Ovunque sei
In concorso alla 61° Mostra del cinema di Venezia, Michele Placido ha presentato il suo ultimo film "Ovunque sei". A metà tra "Il sesto senso" e il "Fu Mattia Pascal", l'opera, non ha né la sorprendente originalità del primo né, tanto meno, la profondità del romanzo di Pirandello.
La premessa del film (15 minuti di prologo per un minutaggio complessivo di 85…) è l'incidente stradale subìto da Matteo, medico di pronto soccorso, su di un'autoambulanza assieme ad Elena sua tirocinante. Detto incidente, manco a dirlo, avviene mentre la moglie Emma è al telefono con Leonardo suo collega ed amante. Matteo, o il suo spirito, o la sua essenza (scegliete voi in base alle vostre credenze e convinzioni) torna a casa, rivede le amate mura, si ferma nella camera delle figlia Ada. Ma l'attrazione verso la giovane Elena, e, la vaga sensazione che il suo rapporto con la moglie non fosse proprio brillantissimo, lo allontaneranno sempre di più dalle blandizie della sua vita terrena per congiungersi, in una sorta di abbraccio ultraterreno, con la bella ed attraente Elena, sua compagna nello sventurato (ma quanto sventurato ?) incidente.

Film ambizioso se non pretenzioso che lascia di stucco per la povertà delle soluzioni narrative e la superficialità con il quale viene trattato l'argomento. La sceneggiatura, frutto di un lavoro ad otto mani (oltre a Placido vi hanno lavorato Umberto Contarello, Francesco Piccolo e Domenico Starnone) non affonda mai il colpo preferendo barcamenarsi tra i clichet di una quotidiana squallida storia di corna matrimoniali e i tentativi di una metafisica dell'esistenza snocciolati in leziosi monologhi fuori campo.

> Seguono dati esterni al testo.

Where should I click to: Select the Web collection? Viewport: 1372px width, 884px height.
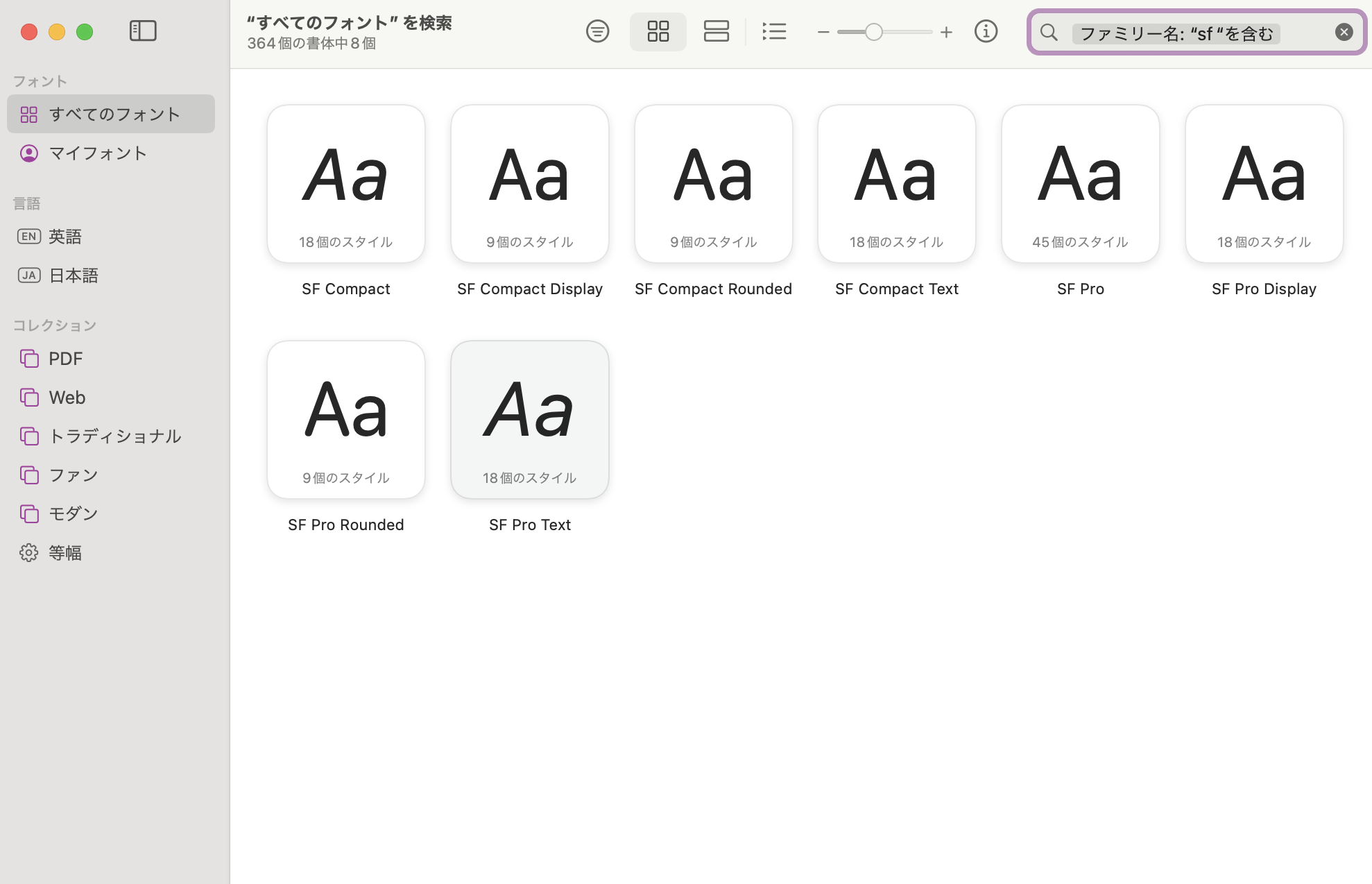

La regia di Placido, peraltro, non aiuta ad elevare la mediocrità del copione. Un modo di girare piatto e scontato che diventa quasi irritante quando si tentano soluzioni ad effetto come ad esempio la nevicata che ricopre Roma (l'ultima volta fu nel 1985…) o la scena finale dei corpi nudi di Accorsi e Violante Placido che sfumano in una luce accecante. Scelte stilistiche che, in un contesto più estetizzante a sostegno di uno script solido e coerente, avrebbero potuto avere una loro ragion d'essere. Ma non è il caso di questo film.

Il cast non puà fare a meno di adeguarsi alla modestia dell'opera. Stefano Accorsi (Matteo) continua a recitare il personaggio del poeta Dino Campana ("Un viaggio chiamata amore"): melanconicamente folle o follemente melanconico (scegliete voi…). Violante Placido è tutta faccine e sorrisini, Stefano Dionisi ha una smorfia antipatica che lo accompagna per tutto il film. Si salva solo la Bobulova. Forse perché il suo personaggio è l'unico ad avere una sua compiutezza ed una sua struttura. Un film deludente e presuntuoso: come voler fare il salto con l'asta, senza l'asta.